Instruction: Reproduce only the lines starting at the one containing "Viewport: 1150px width, 647px height." and ending at the one containing "click(x=109, y=240)", including the requests, and adjust every coordinate in the answers by adding -83 to it.

+++

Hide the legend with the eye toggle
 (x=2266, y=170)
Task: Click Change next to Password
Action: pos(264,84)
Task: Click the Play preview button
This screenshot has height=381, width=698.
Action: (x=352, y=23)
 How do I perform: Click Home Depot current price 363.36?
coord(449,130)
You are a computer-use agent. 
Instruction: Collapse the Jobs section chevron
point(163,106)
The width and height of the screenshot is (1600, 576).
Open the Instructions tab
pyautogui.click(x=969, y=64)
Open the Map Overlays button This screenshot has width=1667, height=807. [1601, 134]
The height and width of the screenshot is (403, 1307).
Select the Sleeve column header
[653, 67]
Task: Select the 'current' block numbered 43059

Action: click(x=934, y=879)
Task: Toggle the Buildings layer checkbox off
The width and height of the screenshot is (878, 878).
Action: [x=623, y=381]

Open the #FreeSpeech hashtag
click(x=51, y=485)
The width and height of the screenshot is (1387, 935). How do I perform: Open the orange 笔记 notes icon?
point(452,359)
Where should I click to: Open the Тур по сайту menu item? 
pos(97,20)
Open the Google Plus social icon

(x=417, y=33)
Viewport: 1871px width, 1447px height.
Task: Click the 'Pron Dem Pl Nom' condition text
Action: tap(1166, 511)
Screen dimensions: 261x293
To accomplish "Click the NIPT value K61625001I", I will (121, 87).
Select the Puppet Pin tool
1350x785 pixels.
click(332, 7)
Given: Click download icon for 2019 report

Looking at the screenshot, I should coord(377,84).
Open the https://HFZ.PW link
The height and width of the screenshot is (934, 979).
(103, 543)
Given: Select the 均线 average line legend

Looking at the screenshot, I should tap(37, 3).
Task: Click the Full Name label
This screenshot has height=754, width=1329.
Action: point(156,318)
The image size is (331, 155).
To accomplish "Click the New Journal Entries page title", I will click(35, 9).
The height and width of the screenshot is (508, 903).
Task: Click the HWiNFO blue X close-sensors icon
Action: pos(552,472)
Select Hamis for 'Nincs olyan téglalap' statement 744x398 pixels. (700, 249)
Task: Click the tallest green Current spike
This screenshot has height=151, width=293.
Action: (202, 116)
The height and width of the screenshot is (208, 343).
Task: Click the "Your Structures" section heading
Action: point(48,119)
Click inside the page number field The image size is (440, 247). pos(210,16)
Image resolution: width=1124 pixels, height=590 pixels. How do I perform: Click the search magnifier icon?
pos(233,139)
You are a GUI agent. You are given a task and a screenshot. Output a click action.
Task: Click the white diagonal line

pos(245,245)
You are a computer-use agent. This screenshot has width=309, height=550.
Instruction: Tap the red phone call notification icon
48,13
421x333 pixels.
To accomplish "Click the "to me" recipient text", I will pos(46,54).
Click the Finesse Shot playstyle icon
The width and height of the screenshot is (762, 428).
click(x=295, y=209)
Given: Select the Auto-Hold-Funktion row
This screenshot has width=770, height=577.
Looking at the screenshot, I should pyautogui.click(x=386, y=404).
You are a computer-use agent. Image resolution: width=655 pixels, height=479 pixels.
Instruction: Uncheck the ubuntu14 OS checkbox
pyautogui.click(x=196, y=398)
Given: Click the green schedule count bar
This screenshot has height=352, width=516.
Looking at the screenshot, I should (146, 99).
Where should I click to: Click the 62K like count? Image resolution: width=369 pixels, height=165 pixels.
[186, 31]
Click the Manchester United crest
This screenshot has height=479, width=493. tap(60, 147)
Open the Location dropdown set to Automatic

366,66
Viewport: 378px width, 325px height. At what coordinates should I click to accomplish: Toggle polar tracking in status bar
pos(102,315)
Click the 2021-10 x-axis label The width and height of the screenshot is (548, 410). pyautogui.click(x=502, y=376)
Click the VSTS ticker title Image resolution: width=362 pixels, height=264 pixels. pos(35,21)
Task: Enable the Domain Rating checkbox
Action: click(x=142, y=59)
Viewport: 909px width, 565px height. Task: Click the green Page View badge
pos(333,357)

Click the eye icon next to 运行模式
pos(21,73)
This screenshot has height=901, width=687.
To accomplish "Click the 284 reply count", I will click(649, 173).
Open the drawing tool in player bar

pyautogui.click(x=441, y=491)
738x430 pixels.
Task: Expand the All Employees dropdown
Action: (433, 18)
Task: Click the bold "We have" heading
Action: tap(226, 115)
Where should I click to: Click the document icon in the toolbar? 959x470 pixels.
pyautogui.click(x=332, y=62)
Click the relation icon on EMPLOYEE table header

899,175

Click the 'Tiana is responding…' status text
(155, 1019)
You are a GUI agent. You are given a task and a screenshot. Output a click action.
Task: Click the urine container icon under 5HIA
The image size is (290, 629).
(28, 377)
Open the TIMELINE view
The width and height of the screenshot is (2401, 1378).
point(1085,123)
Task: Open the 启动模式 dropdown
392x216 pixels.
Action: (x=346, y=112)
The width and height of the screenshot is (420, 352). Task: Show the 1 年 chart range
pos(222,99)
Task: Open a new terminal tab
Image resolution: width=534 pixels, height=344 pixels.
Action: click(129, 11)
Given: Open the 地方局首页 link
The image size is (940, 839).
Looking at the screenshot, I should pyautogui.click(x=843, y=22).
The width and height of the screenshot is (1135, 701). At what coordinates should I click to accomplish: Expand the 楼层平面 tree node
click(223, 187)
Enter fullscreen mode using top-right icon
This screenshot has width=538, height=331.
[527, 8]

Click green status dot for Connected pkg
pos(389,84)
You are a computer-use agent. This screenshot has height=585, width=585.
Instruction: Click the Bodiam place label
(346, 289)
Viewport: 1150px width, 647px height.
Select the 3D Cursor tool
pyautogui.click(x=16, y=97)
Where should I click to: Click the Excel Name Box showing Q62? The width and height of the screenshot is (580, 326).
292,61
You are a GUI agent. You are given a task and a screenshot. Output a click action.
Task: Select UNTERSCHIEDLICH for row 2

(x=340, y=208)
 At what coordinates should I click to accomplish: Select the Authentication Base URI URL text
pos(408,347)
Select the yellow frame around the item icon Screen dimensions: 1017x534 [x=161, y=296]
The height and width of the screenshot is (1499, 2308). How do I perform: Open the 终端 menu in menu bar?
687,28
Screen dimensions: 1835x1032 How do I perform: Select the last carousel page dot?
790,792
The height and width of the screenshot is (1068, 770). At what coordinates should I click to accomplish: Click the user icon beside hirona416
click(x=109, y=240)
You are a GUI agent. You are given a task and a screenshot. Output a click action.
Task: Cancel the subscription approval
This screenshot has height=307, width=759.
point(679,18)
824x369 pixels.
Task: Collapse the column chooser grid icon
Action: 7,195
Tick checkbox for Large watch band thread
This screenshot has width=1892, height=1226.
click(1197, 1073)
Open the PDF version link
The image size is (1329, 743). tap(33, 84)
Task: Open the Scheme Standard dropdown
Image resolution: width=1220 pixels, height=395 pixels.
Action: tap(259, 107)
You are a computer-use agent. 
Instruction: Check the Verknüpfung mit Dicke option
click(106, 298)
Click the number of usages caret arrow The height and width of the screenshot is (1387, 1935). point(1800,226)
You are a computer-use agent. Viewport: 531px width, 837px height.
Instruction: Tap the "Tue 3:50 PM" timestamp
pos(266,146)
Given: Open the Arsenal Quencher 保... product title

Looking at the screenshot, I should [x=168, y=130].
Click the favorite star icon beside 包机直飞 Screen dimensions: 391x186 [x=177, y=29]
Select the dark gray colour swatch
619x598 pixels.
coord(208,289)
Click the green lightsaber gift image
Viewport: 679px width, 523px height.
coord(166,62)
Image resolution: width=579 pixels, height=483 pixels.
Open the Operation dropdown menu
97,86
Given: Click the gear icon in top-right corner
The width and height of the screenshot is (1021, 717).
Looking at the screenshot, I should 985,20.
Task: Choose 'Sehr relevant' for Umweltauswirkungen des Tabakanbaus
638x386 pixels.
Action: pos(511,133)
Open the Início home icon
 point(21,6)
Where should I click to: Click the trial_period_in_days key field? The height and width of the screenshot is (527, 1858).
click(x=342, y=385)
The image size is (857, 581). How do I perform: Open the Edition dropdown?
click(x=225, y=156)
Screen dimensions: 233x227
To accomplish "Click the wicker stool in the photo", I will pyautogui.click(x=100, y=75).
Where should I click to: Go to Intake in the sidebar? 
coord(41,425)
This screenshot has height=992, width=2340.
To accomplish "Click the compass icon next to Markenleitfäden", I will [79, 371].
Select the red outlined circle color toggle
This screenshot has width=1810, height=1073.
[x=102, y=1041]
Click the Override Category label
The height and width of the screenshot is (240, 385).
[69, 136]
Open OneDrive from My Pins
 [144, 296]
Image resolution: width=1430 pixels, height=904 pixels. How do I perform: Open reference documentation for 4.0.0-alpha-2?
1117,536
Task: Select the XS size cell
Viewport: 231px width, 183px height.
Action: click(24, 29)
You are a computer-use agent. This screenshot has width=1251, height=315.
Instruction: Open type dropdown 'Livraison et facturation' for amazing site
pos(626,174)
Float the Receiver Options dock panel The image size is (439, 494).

+++

Solved problem:
Viewport: 1150px width, 647px height.
Select the 3D Cursor tool
pyautogui.click(x=-67, y=14)
Where should I click to: Click the Excel Name Box showing Q62? The width and height of the screenshot is (580, 326).
209,-22
You are a GUI agent. You are given a task and a screenshot. Output a click action.
Task: Select UNTERSCHIEDLICH for row 2

(x=257, y=125)
 At what coordinates should I click to accomplish: Select the Authentication Base URI URL text
pos(325,264)
Select the yellow frame around the item icon Screen dimensions: 1017x534 [x=78, y=213]
The height and width of the screenshot is (1499, 2308). How do I perform: Open the 终端 menu in menu bar?
604,-55
Screen dimensions: 1835x1032 How do I perform: Select the last carousel page dot?
707,709
The height and width of the screenshot is (1068, 770). At what coordinates should I click to accomplish: Click the user icon beside hirona416
click(x=26, y=157)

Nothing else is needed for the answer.